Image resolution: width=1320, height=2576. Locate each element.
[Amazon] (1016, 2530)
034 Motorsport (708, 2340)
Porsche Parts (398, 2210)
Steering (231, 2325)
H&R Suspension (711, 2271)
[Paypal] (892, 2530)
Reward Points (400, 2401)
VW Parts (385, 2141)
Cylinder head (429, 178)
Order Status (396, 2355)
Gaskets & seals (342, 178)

------------

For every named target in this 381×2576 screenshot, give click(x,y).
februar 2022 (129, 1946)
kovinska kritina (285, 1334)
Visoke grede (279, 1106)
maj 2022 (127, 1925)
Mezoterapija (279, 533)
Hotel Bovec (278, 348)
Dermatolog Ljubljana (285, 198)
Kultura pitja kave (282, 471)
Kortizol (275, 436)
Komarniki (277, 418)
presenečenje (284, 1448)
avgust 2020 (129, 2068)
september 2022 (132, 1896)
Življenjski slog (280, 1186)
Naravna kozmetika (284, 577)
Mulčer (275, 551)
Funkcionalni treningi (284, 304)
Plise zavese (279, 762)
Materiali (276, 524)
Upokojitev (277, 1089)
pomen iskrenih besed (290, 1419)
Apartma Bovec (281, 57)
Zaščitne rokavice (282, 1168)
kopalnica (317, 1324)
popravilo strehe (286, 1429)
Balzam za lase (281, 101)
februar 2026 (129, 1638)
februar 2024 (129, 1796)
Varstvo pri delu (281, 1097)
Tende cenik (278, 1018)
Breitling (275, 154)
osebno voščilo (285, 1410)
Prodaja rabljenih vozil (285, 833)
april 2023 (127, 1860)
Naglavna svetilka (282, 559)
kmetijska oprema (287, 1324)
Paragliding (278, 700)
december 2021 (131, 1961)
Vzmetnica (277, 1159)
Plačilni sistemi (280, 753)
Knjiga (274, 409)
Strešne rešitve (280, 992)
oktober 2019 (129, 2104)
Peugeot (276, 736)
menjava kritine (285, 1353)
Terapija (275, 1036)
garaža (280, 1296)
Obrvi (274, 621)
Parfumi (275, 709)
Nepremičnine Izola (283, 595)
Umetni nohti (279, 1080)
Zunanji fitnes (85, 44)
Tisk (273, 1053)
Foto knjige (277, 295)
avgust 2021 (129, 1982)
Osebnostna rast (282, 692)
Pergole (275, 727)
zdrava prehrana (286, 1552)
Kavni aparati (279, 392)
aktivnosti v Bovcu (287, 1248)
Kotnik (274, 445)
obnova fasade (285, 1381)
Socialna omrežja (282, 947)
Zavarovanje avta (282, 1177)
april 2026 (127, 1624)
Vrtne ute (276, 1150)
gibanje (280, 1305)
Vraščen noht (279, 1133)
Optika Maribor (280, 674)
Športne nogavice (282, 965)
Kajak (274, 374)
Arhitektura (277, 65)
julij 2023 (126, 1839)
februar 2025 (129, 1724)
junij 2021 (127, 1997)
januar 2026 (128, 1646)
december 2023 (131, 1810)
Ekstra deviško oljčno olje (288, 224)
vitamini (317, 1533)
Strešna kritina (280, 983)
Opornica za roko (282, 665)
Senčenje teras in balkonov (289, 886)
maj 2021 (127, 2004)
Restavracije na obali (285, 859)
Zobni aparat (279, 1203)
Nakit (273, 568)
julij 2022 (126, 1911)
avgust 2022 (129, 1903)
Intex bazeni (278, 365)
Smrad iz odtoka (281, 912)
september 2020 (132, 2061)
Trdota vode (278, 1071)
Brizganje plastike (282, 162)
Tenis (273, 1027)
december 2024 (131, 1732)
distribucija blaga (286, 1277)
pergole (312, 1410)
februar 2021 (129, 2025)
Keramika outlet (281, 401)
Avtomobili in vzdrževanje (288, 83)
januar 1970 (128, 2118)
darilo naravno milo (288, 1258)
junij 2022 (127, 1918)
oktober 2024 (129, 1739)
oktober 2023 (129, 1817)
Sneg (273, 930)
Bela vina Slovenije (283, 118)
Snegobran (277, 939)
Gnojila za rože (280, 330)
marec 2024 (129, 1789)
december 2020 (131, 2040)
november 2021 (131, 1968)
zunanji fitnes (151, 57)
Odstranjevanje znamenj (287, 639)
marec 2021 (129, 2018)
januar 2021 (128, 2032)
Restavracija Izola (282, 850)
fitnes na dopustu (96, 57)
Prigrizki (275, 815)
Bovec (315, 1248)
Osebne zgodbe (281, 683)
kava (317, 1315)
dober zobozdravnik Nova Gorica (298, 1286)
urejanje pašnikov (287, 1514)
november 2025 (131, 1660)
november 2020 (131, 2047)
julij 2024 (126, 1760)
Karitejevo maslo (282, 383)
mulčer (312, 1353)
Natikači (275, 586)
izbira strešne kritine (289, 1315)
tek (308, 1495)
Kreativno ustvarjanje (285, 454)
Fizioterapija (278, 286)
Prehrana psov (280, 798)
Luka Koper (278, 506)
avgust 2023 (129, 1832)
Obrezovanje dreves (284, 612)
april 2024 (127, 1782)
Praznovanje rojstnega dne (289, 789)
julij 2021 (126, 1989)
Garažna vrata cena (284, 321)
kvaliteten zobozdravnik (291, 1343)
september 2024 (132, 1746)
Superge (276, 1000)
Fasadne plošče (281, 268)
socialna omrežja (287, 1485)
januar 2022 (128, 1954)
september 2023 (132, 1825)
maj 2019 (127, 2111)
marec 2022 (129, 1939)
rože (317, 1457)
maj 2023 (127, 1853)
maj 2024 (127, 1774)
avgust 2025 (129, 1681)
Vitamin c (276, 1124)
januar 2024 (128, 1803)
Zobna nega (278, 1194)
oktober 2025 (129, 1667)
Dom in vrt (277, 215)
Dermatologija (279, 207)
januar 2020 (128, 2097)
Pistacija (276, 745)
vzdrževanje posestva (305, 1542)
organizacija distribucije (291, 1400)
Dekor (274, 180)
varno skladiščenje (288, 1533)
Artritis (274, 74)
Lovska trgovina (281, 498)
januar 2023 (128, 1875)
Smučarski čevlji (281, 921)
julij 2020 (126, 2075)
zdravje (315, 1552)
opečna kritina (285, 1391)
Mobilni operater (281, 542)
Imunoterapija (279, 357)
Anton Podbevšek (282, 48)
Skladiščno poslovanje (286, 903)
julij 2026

------------

▸ **Action item**:
Everything above from the line containing "Image resolution: width=1320, height=2576." through the line containing "Cylinder head (429, 178)" must be copied exactly. Nothing outside that range belongs in the answer.

▸ **Response to the task**:
Image resolution: width=1320, height=2576. Locate each element.
[Amazon] (1016, 2530)
034 Motorsport (708, 2340)
Porsche Parts (398, 2210)
Steering (231, 2325)
H&R Suspension (711, 2271)
[Paypal] (892, 2530)
Reward Points (400, 2401)
VW Parts (385, 2141)
Cylinder head (429, 178)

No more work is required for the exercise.